My project titles:
I worked on two 5 months projects during my masters:
1) The roles of MARK2 and MARK4 in Non-Small Cell Lung Cancer Metastasis.
2) RPS6KC1 as a modulator of Non-Small Cell Lung Cancer Drug resistance and Metastasis.
Final year PhD Student, joint between Imperial Cancer Research UK Centre and the Department of Bioengineering.
My main areas of interest:
Early cancer diagnostic biosensor development.
The most beneficial things about the programme:
The programme allows you to become an independent researcher, focusing on a project area of key interest to the cancer-specific scientific community. It is an amazing trial run as to what a PhD would entail.
The things enjoyed the most about the programme/Imperial College London/London:
I was able to develop a wide range of scientific skills, both in and outside of the lab. Regular journal clubs and weekly lab meetings meant that my presentation skills were fine-tuned and I gained a lot of confidence in myself as a scientist. I believe the course enabled me to gain my interdisciplinary PhD position here at Imperial.
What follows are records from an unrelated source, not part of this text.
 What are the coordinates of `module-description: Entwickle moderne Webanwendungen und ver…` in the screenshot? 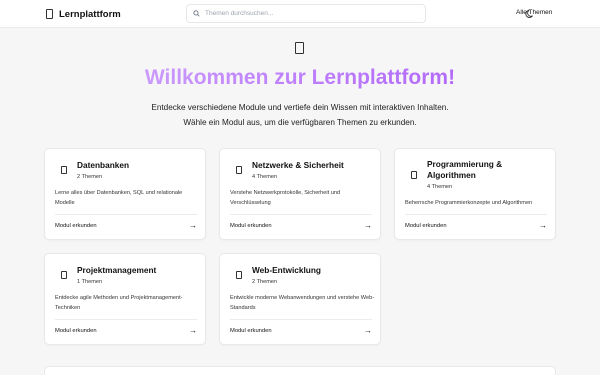 It's located at (302, 303). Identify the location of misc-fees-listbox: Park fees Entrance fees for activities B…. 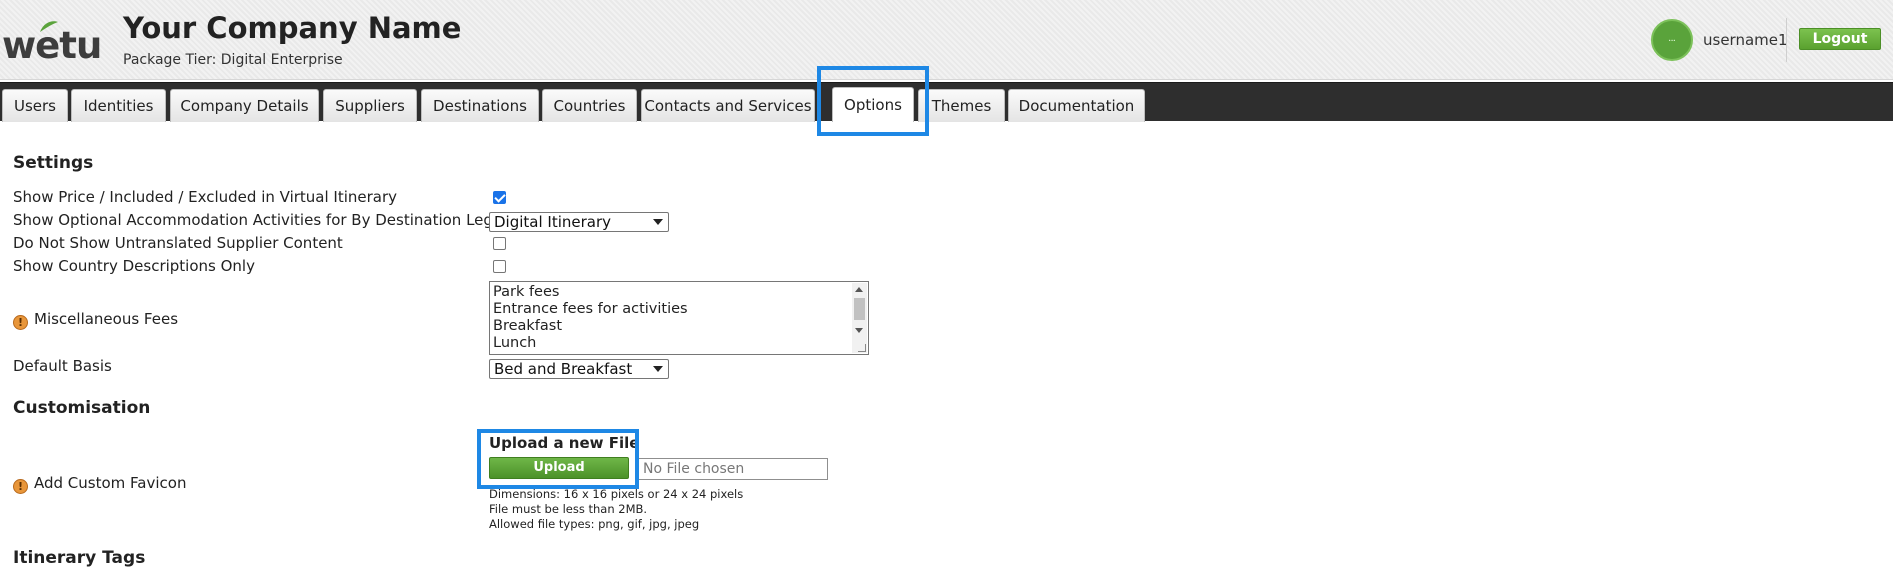
(679, 318).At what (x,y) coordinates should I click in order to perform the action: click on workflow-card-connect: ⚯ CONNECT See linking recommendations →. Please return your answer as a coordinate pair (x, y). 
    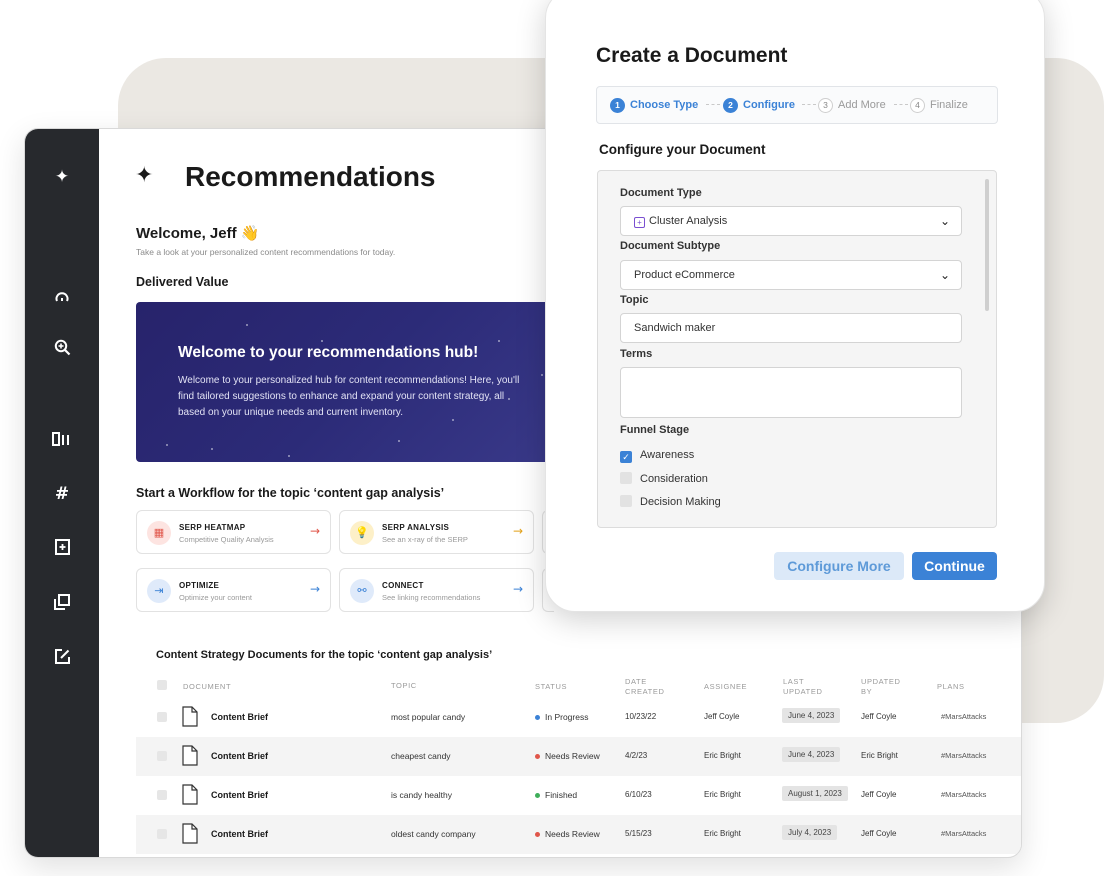
    Looking at the image, I should click on (436, 590).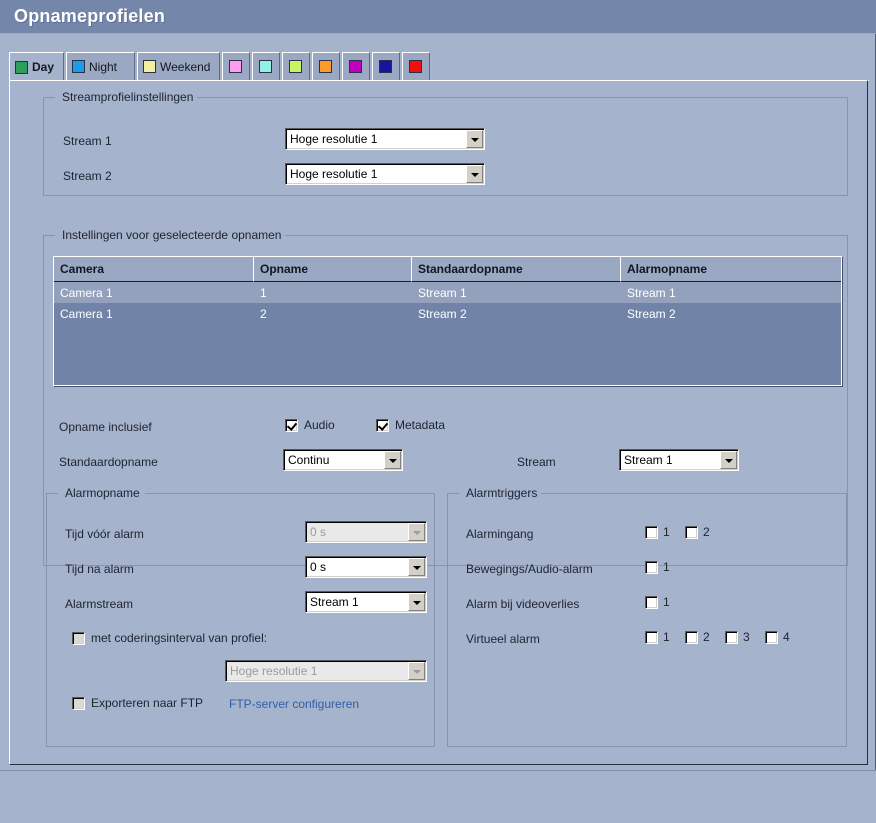 This screenshot has width=876, height=823. I want to click on stream1-select: Hoge resolutie 1, so click(385, 139).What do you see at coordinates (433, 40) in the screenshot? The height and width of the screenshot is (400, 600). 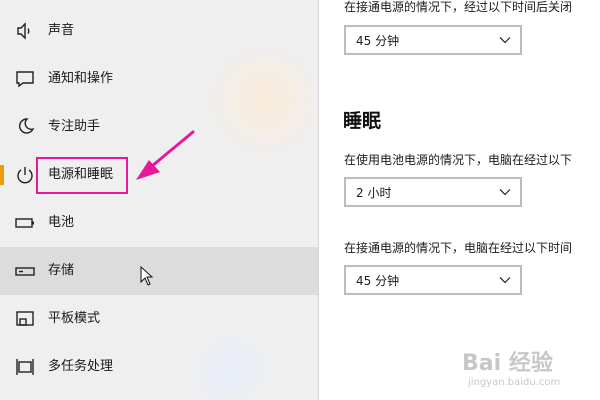 I see `screen-plugged-dropdown: 45 分钟` at bounding box center [433, 40].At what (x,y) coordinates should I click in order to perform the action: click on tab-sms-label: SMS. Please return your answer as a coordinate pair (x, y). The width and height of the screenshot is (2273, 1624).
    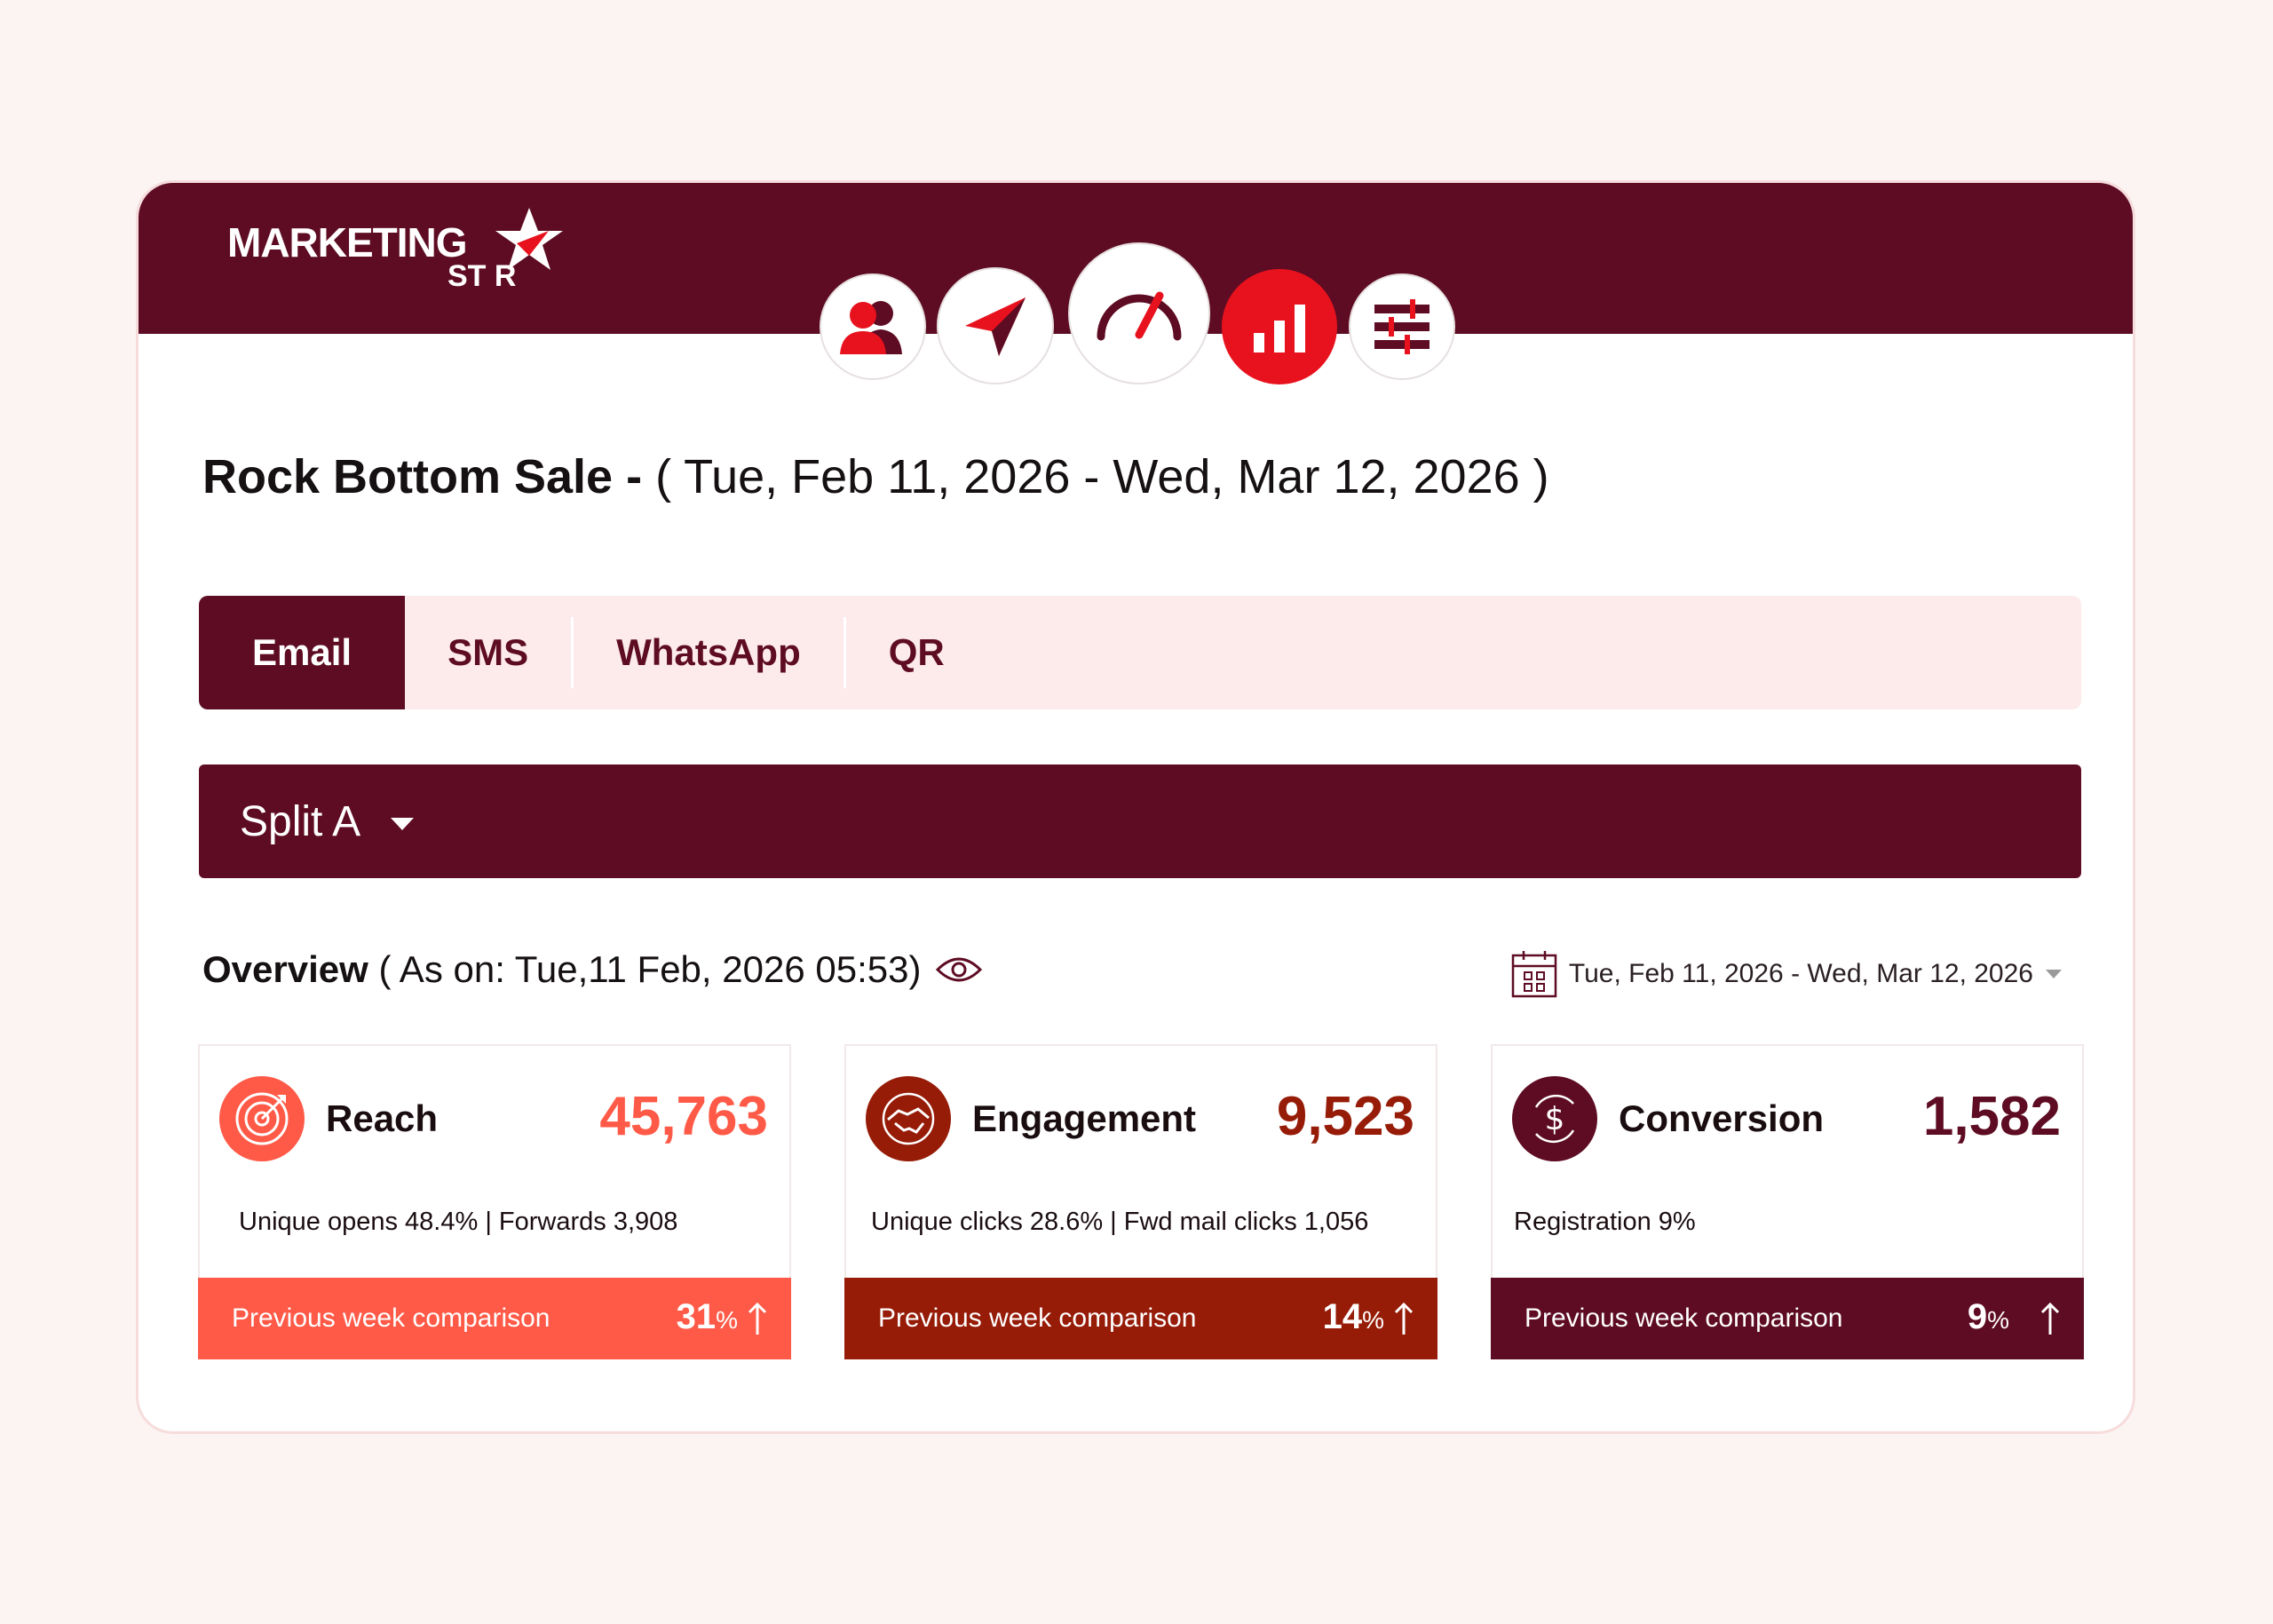
    Looking at the image, I should click on (488, 652).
Since getting my Master’s, here are some of the things I’ve done:
Attended numerous conferences and symposiums, presenting my work to audiences. I have published my work in various scientific journals, including my most recent (first name author) paper in Analytical Chemistry which was also chosen to be published in an open-access format due to being awarded Editors’ choice. In terms of my research, I have been able to develop a new chemistry-based biosensor technology that can detect stage cancers using biofluids sourced by minimally invasive means (i.e. a simple blood test).
Next, I’d like to:
I am currently applying for a Postdoctoral research fellowship to continue working on developing a new technology that can aidto early cancer diagnosis and be used in the clinic.